• **Exercise aim**: The reply should be an exact transcription of every record.
(Extracted records Opens)
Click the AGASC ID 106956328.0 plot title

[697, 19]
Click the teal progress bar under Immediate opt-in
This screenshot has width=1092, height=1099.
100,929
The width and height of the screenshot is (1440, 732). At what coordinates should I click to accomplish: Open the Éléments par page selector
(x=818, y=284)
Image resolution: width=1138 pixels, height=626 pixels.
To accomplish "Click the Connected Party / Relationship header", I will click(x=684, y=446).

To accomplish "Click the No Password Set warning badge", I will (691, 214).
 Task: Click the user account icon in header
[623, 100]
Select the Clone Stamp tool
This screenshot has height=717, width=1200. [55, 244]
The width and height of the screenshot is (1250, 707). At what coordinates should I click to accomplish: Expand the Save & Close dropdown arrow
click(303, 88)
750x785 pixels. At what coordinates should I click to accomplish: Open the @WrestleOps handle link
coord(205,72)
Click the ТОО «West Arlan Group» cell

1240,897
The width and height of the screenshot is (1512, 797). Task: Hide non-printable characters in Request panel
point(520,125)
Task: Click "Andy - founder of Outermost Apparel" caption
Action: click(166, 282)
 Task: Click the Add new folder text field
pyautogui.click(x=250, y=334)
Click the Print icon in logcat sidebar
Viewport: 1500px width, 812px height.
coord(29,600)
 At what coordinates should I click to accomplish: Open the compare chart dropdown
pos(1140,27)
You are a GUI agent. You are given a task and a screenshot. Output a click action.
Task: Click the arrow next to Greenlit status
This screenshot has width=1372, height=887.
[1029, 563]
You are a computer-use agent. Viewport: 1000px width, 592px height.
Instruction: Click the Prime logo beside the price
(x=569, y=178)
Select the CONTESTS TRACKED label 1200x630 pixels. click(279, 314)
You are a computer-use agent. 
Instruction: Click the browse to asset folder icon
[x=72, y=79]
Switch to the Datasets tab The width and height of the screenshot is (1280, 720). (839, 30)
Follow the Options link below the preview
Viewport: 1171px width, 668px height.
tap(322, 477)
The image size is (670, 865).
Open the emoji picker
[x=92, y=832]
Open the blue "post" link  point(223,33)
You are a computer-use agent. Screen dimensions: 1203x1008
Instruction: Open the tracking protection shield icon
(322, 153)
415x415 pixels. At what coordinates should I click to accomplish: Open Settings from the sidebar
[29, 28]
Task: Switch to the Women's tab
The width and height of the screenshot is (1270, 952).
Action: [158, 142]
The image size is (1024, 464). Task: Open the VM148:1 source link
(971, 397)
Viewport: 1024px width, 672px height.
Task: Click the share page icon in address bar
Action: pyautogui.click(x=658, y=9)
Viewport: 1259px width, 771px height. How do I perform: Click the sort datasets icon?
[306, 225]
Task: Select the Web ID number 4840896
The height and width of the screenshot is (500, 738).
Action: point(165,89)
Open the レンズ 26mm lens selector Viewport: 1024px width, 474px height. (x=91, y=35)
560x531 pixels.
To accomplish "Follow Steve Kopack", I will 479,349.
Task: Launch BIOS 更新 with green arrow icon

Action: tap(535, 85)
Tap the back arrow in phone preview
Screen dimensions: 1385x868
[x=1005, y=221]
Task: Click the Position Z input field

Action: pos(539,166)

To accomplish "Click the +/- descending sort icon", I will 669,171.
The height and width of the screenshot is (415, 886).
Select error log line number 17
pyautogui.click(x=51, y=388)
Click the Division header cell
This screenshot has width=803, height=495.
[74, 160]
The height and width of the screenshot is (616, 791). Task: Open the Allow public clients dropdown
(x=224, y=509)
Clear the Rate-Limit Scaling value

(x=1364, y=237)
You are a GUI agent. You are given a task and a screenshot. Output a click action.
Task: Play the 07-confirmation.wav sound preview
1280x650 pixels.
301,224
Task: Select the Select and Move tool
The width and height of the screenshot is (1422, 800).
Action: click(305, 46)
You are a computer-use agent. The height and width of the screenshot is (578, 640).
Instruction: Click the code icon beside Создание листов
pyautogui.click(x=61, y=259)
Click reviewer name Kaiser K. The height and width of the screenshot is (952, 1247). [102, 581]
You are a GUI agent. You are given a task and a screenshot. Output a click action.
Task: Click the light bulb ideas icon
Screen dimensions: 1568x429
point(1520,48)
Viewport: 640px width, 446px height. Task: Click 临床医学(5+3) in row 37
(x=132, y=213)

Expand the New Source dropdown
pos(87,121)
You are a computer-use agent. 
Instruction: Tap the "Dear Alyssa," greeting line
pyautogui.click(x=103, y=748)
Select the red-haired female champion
(Extracted records Closes)
• **Solution for this problem**:
Click the AGASC ID 106956328.0 plot title

[697, 19]
Click the teal progress bar under Immediate opt-in
This screenshot has width=1092, height=1099.
100,929
The width and height of the screenshot is (1440, 732). At what coordinates should I click to accomplish: Open the Éléments par page selector
(x=818, y=284)
Image resolution: width=1138 pixels, height=626 pixels.
To accomplish "Click the Connected Party / Relationship header", I will click(x=684, y=446).

To accomplish "Click the No Password Set warning badge", I will (691, 214).
 Task: Click the user account icon in header
[623, 100]
Select the Clone Stamp tool
This screenshot has height=717, width=1200. [55, 244]
The width and height of the screenshot is (1250, 707). At what coordinates should I click to accomplish: Expand the Save & Close dropdown arrow
click(303, 88)
750x785 pixels. At what coordinates should I click to accomplish: Open the @WrestleOps handle link
coord(205,72)
Click the ТОО «West Arlan Group» cell

1240,897
The width and height of the screenshot is (1512, 797). Task: Hide non-printable characters in Request panel
point(520,125)
Task: Click "Andy - founder of Outermost Apparel" caption
Action: click(166, 282)
 Task: Click the Add new folder text field
pyautogui.click(x=250, y=334)
Click the Print icon in logcat sidebar
Viewport: 1500px width, 812px height.
coord(29,600)
 At what coordinates should I click to accomplish: Open the compare chart dropdown
pos(1140,27)
You are a GUI agent. You are given a task and a screenshot. Output a click action.
Task: Click the arrow next to Greenlit status
This screenshot has width=1372, height=887.
[1029, 563]
You are a computer-use agent. Viewport: 1000px width, 592px height.
Instruction: Click the Prime logo beside the price
(x=569, y=178)
Select the CONTESTS TRACKED label 1200x630 pixels. click(279, 314)
You are a computer-use agent. 
Instruction: Click the browse to asset folder icon
[x=72, y=79]
Switch to the Datasets tab The width and height of the screenshot is (1280, 720). (839, 30)
Follow the Options link below the preview
Viewport: 1171px width, 668px height.
tap(322, 477)
The image size is (670, 865).
Open the emoji picker
[x=92, y=832]
Open the blue "post" link  point(223,33)
You are a computer-use agent. Screen dimensions: 1203x1008
Instruction: Open the tracking protection shield icon
(322, 153)
415x415 pixels. At what coordinates should I click to accomplish: Open Settings from the sidebar
[29, 28]
Task: Switch to the Women's tab
The width and height of the screenshot is (1270, 952).
Action: [158, 142]
The image size is (1024, 464). Task: Open the VM148:1 source link
(971, 397)
Viewport: 1024px width, 672px height.
Task: Click the share page icon in address bar
Action: pyautogui.click(x=658, y=9)
Viewport: 1259px width, 771px height. How do I perform: Click the sort datasets icon?
[306, 225]
Task: Select the Web ID number 4840896
The height and width of the screenshot is (500, 738).
Action: point(165,89)
Open the レンズ 26mm lens selector Viewport: 1024px width, 474px height. (x=91, y=35)
560x531 pixels.
To accomplish "Follow Steve Kopack", I will 479,349.
Task: Launch BIOS 更新 with green arrow icon

Action: tap(535, 85)
Tap the back arrow in phone preview
Screen dimensions: 1385x868
[x=1005, y=221]
Task: Click the Position Z input field

Action: pos(539,166)

To accomplish "Click the +/- descending sort icon", I will 669,171.
The height and width of the screenshot is (415, 886).
Select error log line number 17
pyautogui.click(x=51, y=388)
Click the Division header cell
This screenshot has width=803, height=495.
[74, 160]
The height and width of the screenshot is (616, 791). Task: Open the Allow public clients dropdown
(x=224, y=509)
Clear the Rate-Limit Scaling value

(x=1364, y=237)
You are a GUI agent. You are given a task and a screenshot. Output a click action.
Task: Play the 07-confirmation.wav sound preview
1280x650 pixels.
301,224
Task: Select the Select and Move tool
The width and height of the screenshot is (1422, 800).
Action: click(305, 46)
You are a computer-use agent. The height and width of the screenshot is (578, 640).
Instruction: Click the code icon beside Создание листов
pyautogui.click(x=61, y=259)
Click reviewer name Kaiser K. The height and width of the screenshot is (952, 1247). [102, 581]
You are a GUI agent. You are given a task and a screenshot. Output a click action.
Task: Click the light bulb ideas icon
Screen dimensions: 1568x429
point(1520,48)
Viewport: 640px width, 446px height. Task: Click 临床医学(5+3) in row 37
(x=132, y=213)

Expand the New Source dropdown
pos(87,121)
You are a computer-use agent. 
Instruction: Tap the "Dear Alyssa," greeting line
pyautogui.click(x=103, y=748)
Select the red-haired female champion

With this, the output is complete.